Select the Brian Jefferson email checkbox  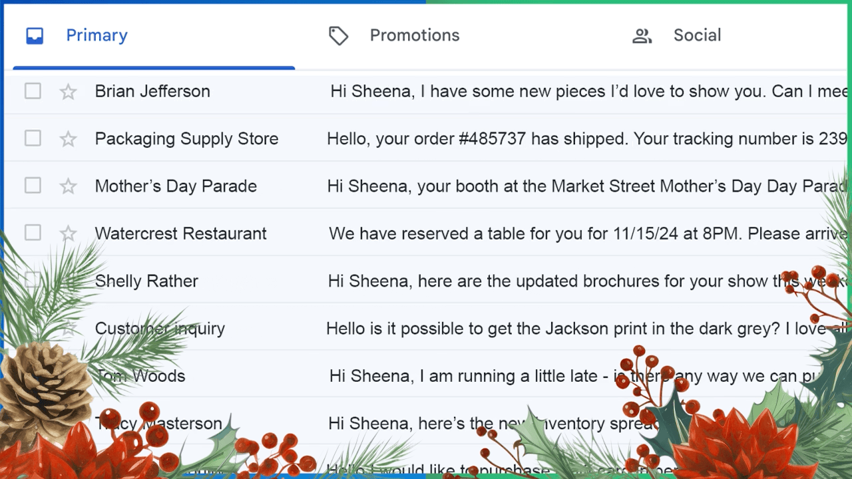33,91
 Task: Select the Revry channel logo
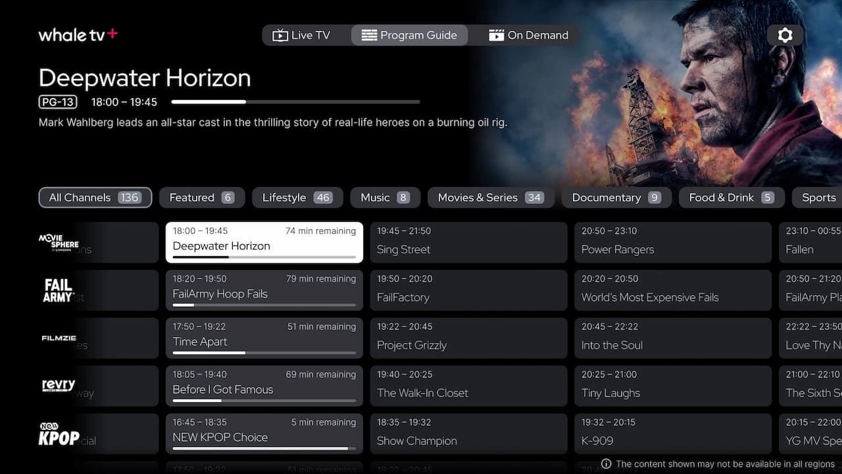pyautogui.click(x=59, y=386)
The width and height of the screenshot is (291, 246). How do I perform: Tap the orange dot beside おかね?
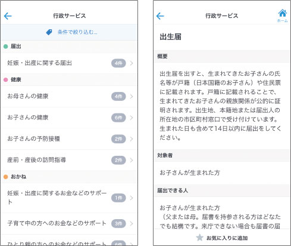coord(6,177)
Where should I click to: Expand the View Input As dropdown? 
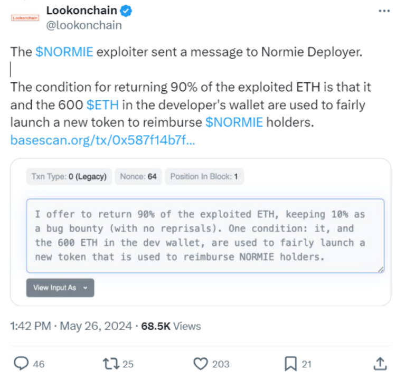(60, 288)
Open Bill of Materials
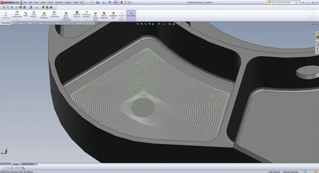319x173 pixels. coord(104,14)
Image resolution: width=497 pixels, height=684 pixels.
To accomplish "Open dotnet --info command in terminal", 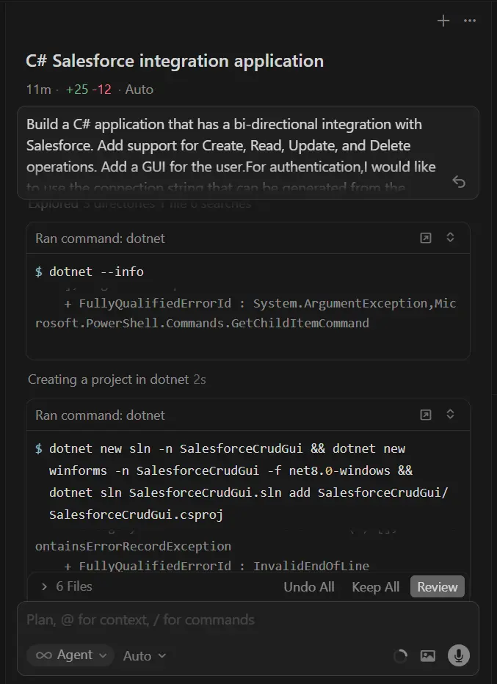I will pos(426,238).
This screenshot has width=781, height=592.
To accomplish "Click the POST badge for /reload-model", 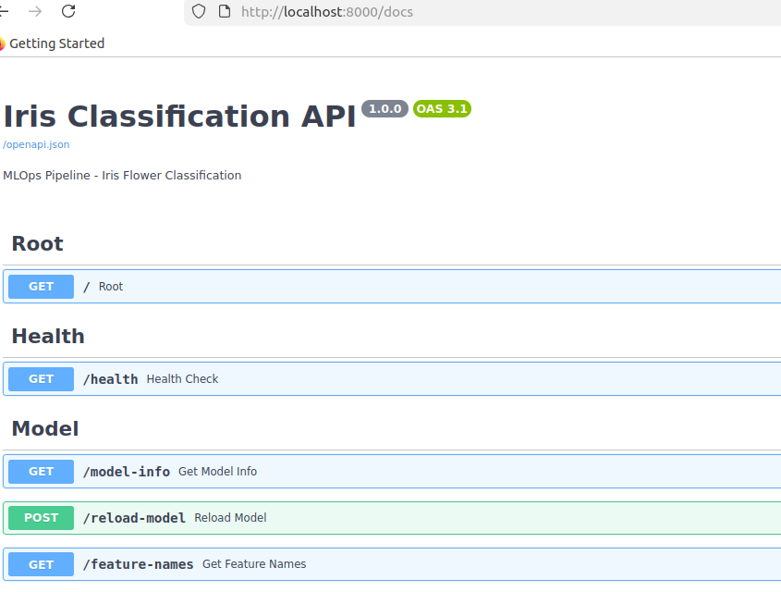I will 41,518.
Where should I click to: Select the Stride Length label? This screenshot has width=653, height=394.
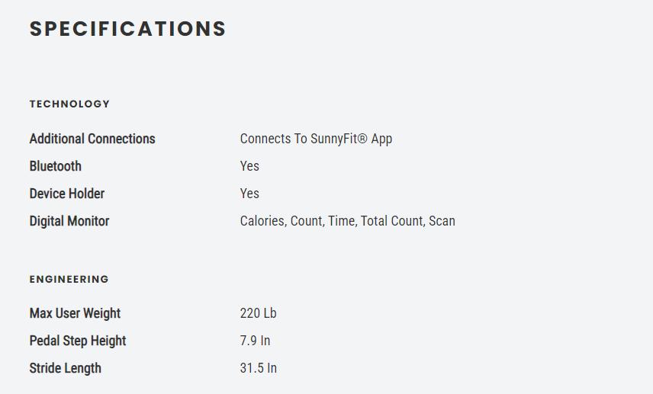click(x=65, y=368)
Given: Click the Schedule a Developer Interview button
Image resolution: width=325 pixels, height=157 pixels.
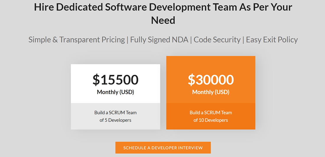Looking at the screenshot, I should point(163,148).
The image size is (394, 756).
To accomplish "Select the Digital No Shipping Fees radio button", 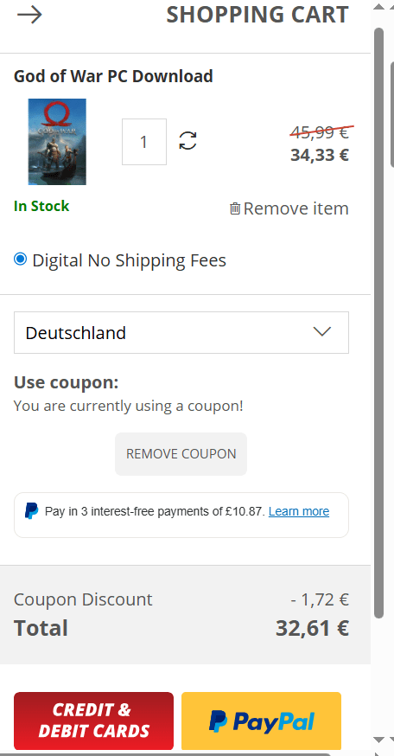I will click(20, 259).
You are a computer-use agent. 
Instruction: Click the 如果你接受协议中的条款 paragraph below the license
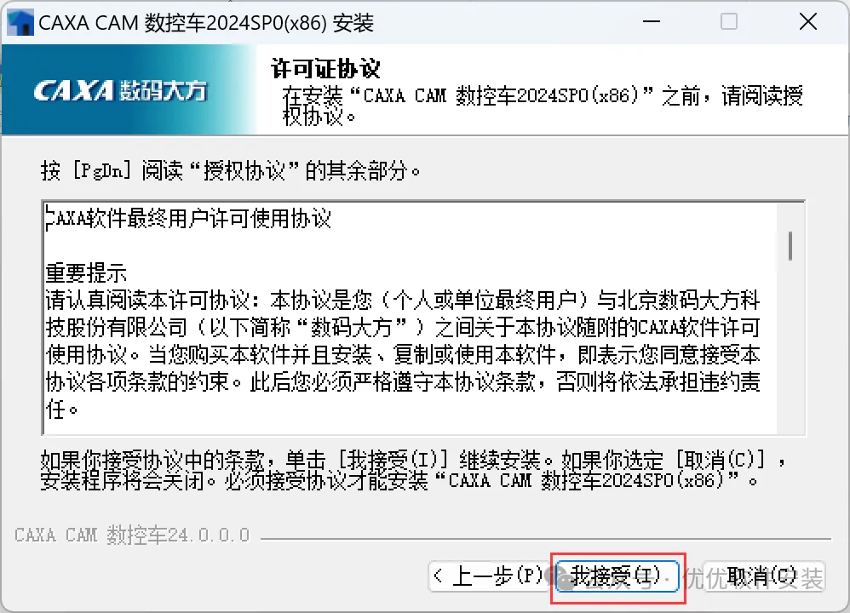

*WORK TO COMPLETE:*
Pictures must be left out. Repeat exactly the lines from the one containing "You are a computer-use agent." through the final line of the data.

*SOLUTION FOR THIS TASK:*
You are a computer-use agent. 
Instruction: Click the 如果你接受协议中的条款 paragraph below the license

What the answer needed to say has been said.